While the title of Dupas's third album relates to the break-up of a long-time relationship it also chimes with the fact that, unlike his previous two, this wasn't recorded in the studio with a live band, but in isolation, laying down the drum tracks in a reconditioned church in Greenville, Michigan, and the bulk in his Ann Arbor home with the other musicians (eleven in all) generally recording their parts in different studios, affording him space to consider both his music and his life.
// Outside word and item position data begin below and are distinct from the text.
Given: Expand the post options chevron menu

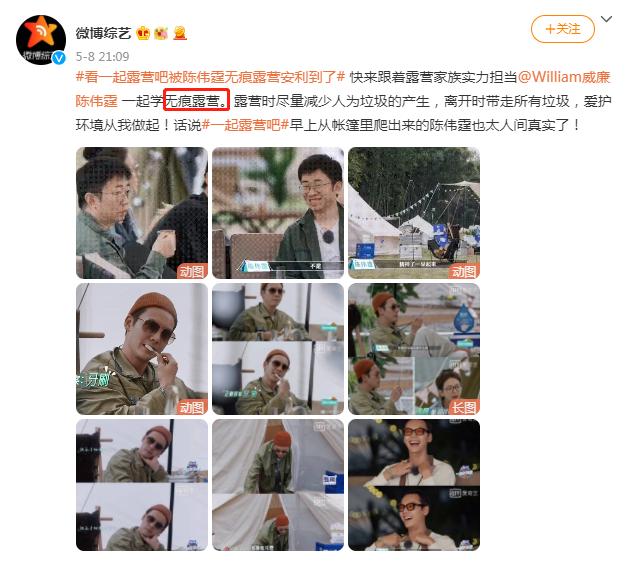Looking at the screenshot, I should 606,19.
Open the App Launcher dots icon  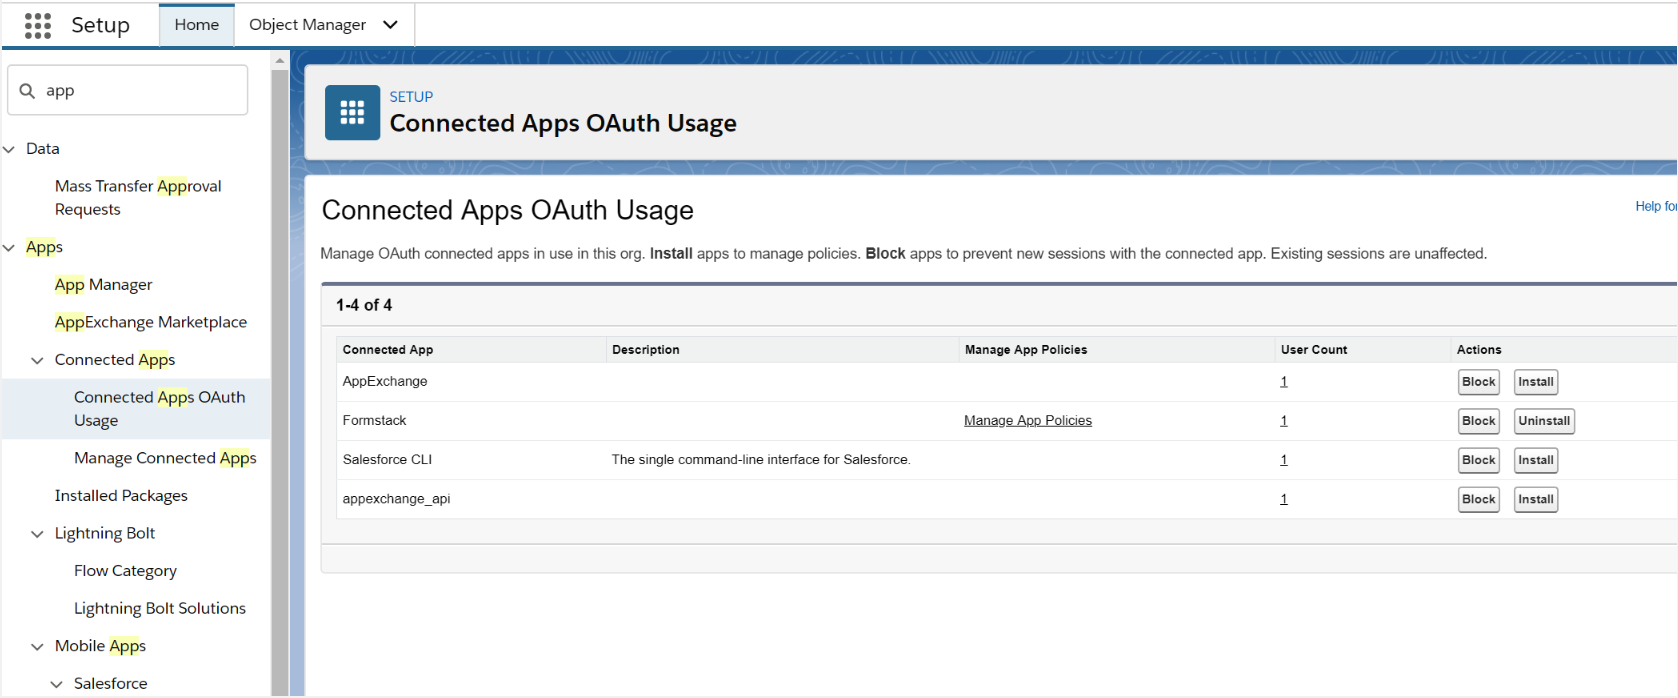point(38,25)
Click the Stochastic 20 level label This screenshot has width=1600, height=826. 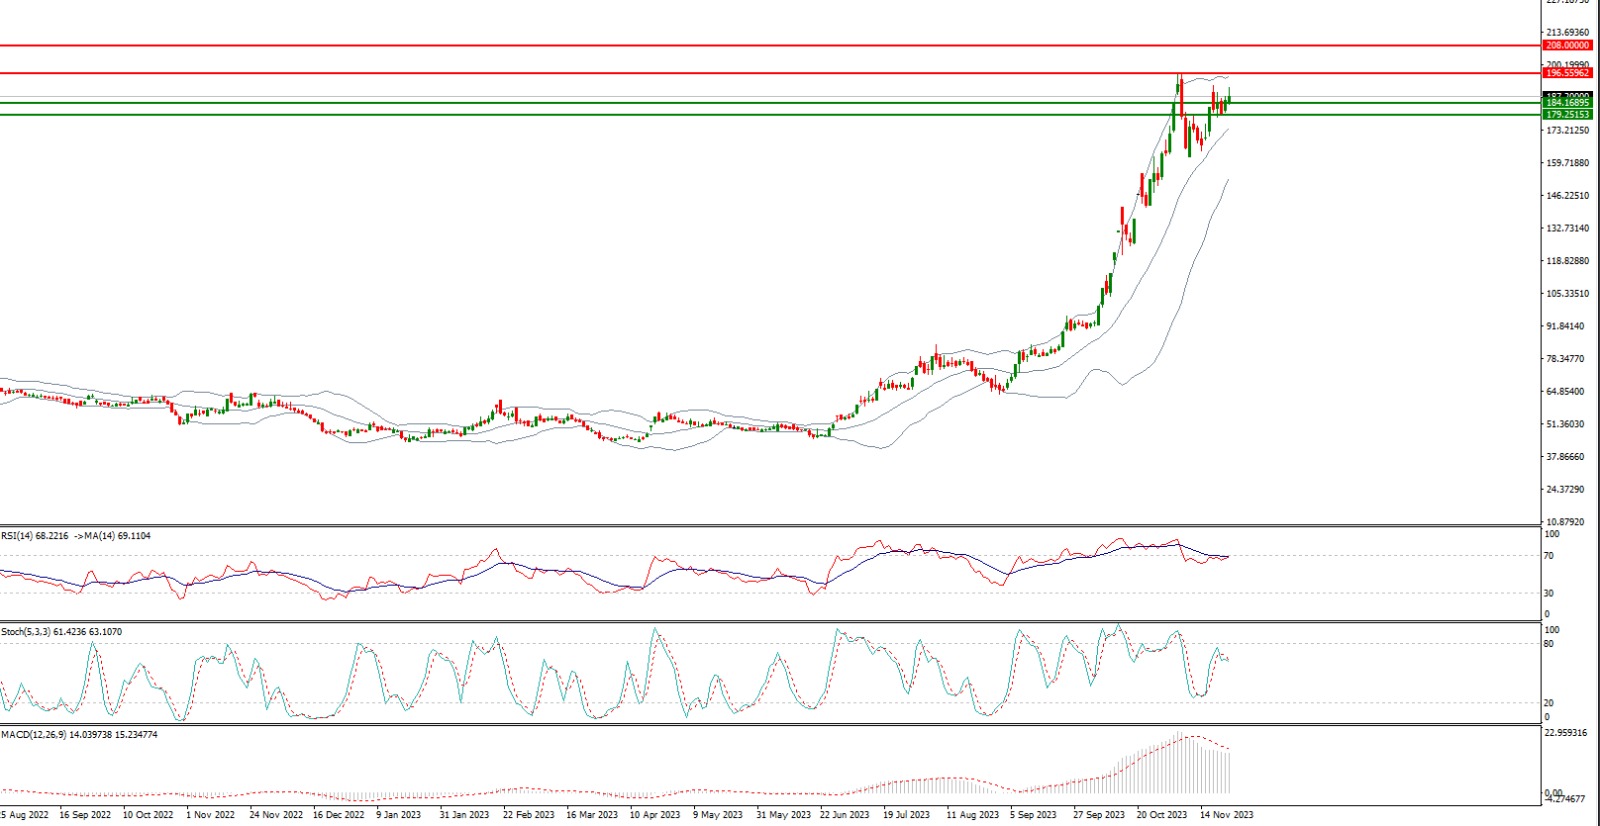pos(1549,703)
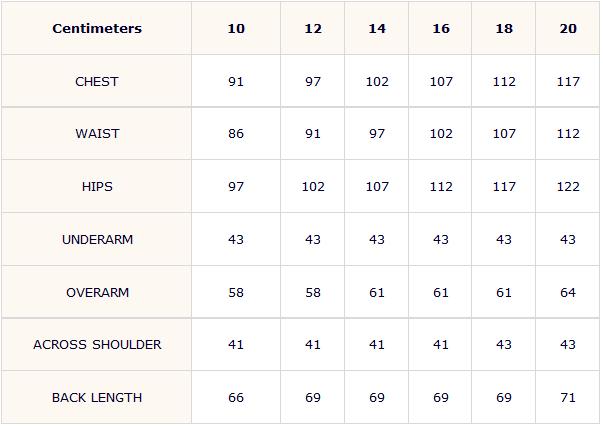Click the OVERARM row label

[x=97, y=292]
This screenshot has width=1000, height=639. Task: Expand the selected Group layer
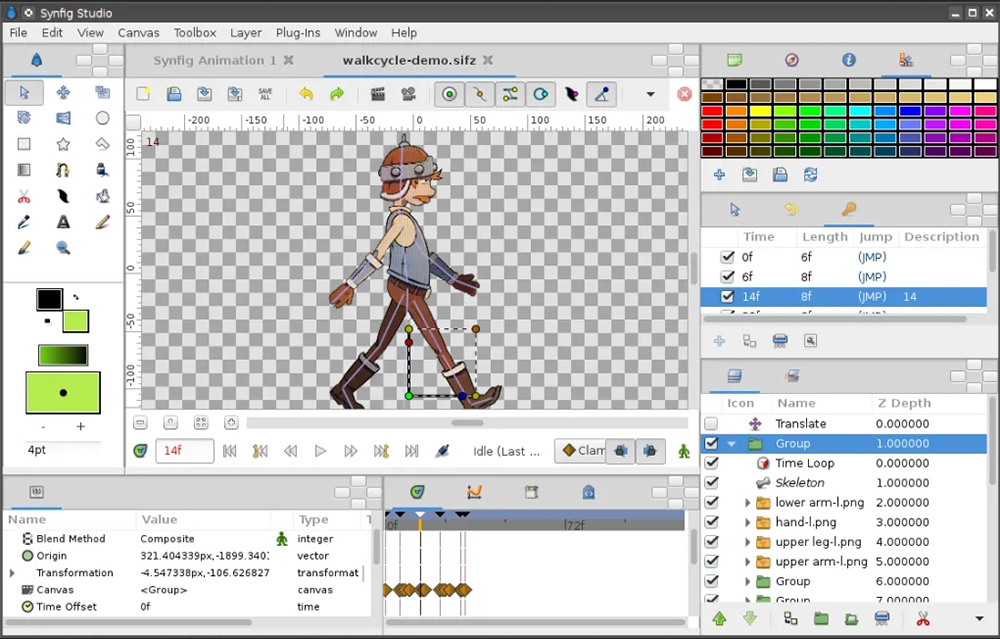tap(733, 443)
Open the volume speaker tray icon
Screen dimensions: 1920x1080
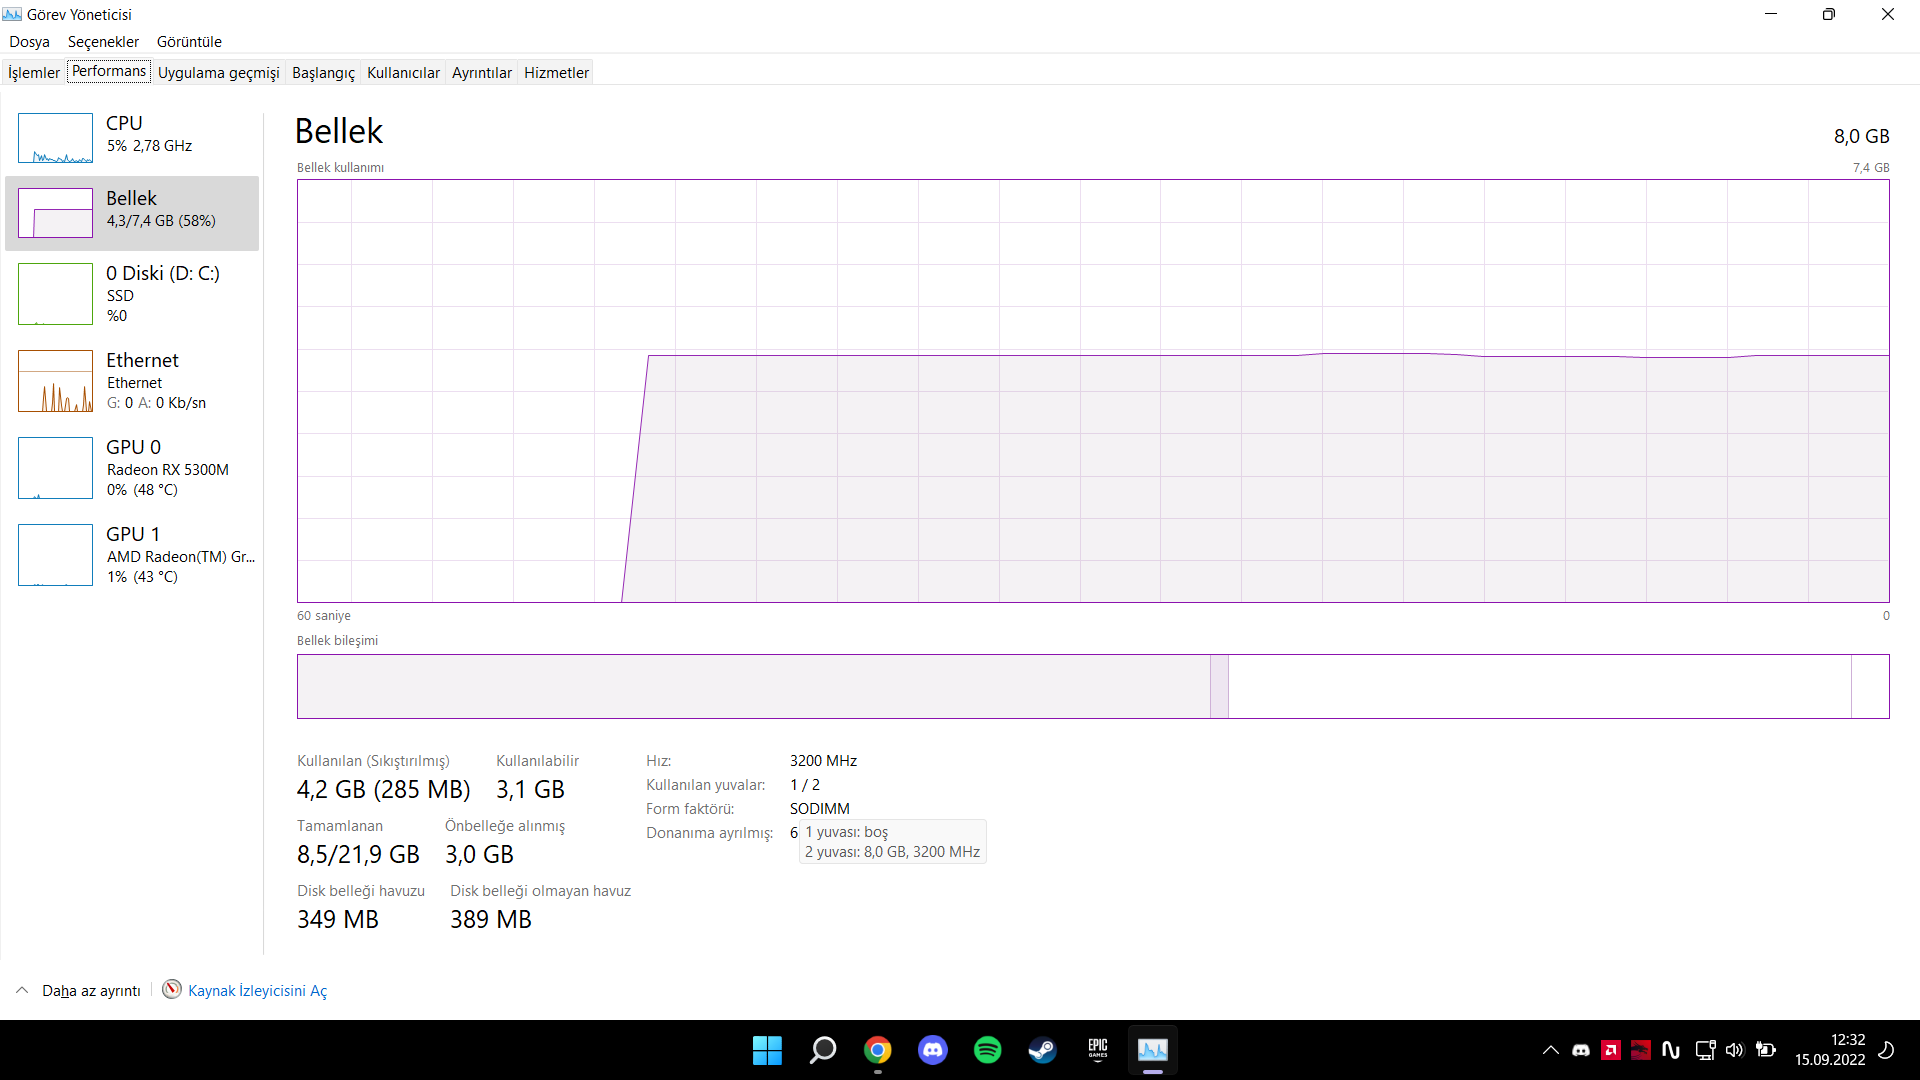[x=1734, y=1050]
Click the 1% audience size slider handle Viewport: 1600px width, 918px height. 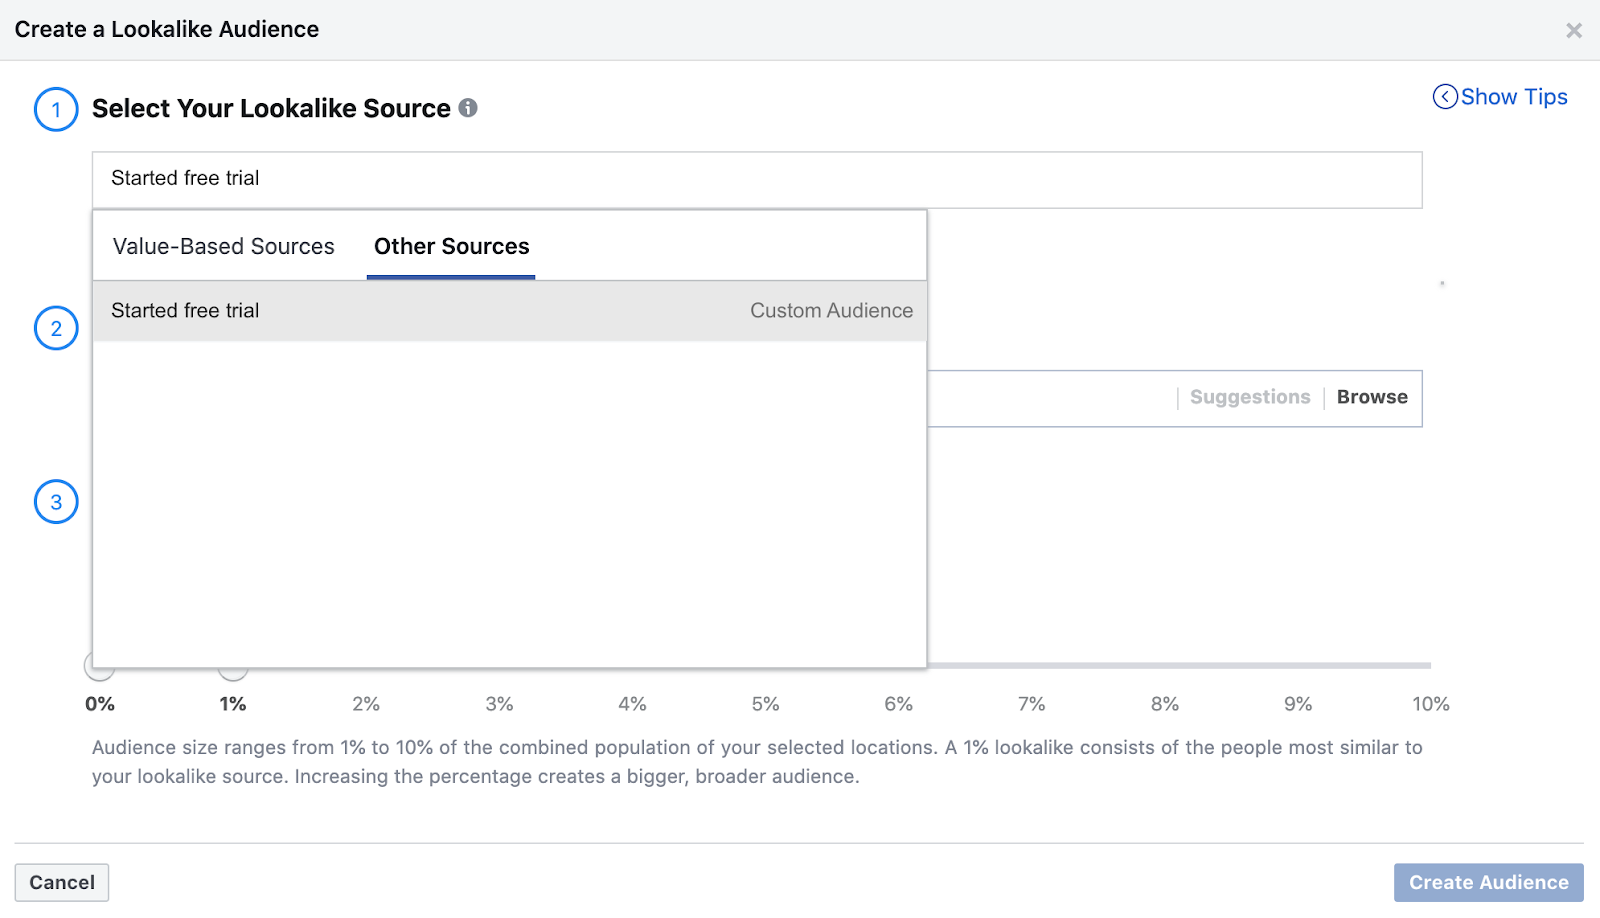pos(233,672)
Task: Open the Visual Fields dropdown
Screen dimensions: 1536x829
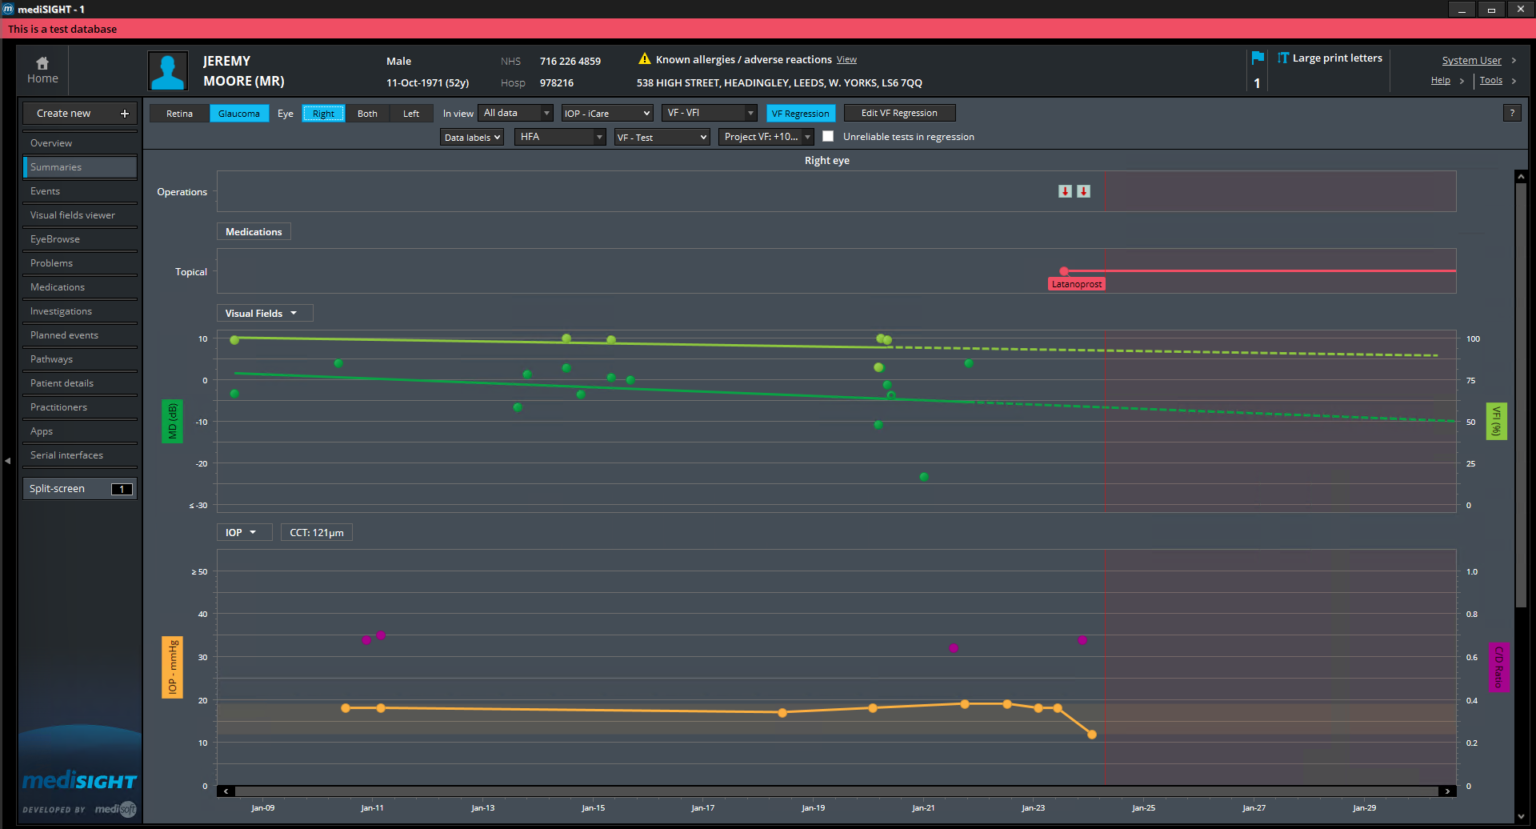Action: pyautogui.click(x=264, y=313)
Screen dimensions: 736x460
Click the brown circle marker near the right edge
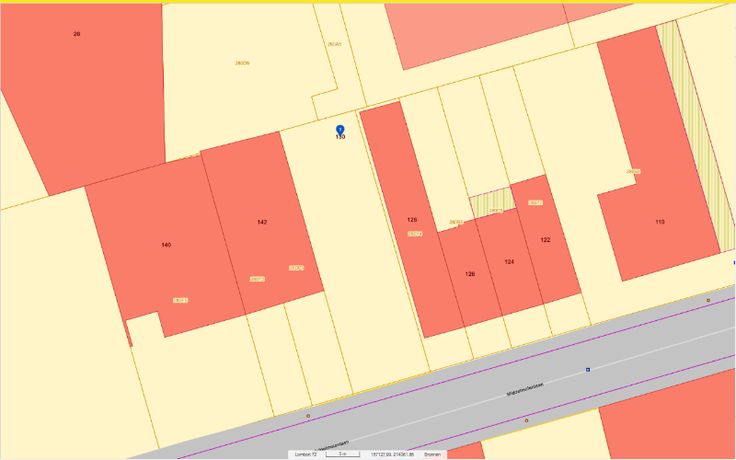[x=709, y=299]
The uptempo title track gets it under way, both Nelson Wood and Drew Howard contributing steel guitar behind his raspy vocals, although, perversely, it's actually about not being let down and abandoned ("You shine bright when this hard life tries to bring me down/You showed up, you stayed around"). However, those looking for some misery quickly get the wistful strum of 'Lonely' ("You hold back the sun while I'm drowning in the rain… Lying to myself that you're my one and only") suggesting a relationship that died long before it ended.

Indeed, the titles often provide their own summary with things like 'It All Sounds Like Leaving' ("it comes as no surprise, you've lost that look in your eyes/Let's get on with the grieving, 'cause it all sounds like leaving"), 'The Things I Miss', 'It Tears The Heart Right Out Of Me' ("I've been waiting here so long, on a dream that's all but gone"), and 'I'm On My Way' ("You at the top of the stairs, me by the door/We've been here five years, you'll be here no more").

Elsewhere, less obviously direct, 'Hypnotized', a song about the cost a life on the road can extract, has him reflecting on how he might have tried a little harder ("I guess that's how I lost it all/Looking at your face when I should have called"), yet, at the same time, you also get 'Both Hands On The Wheel', another road number but one which, also rattling along with a driving energy, seems to be looking back on better times as he sings "still this road unwinds, draws the sun across the sky/And every town I leave behind brings me closer to your side".

The album's gaze isn't all turned inwards, the experience prompting him to look at the world around him and see the same frustrations mirrored back on the uptempo rocker 'State Of The Nation' where, in similar vein to his earlier A Good American Life and Too Big To Fail, he sings "I've been out here running like a hamster on a wheel/I voted for change, but there ain't no new deal".

However, while the bulk of the album may sort through the ashes of a relationship, it's not all downbeat. Musically, there's a strong positive force as he drags his rock roots to the forefront while, lyrically, both the dobro and lap steel shaped waltzer 'Just For Two' ("We will shine beneath the stars above/In a world made just for two") and the guitar ringing, Steve Earle-like alt-country rocker 'Love Me Right' ("Just take a hold of my hand, like lovers do/And love me right, like I love you") both shine light in the darkness.

Sure there's pain, but with it comes self-realisation and growth and having come through the fire, burned but not consumed, I eagerly await to see where the next chapter takes him.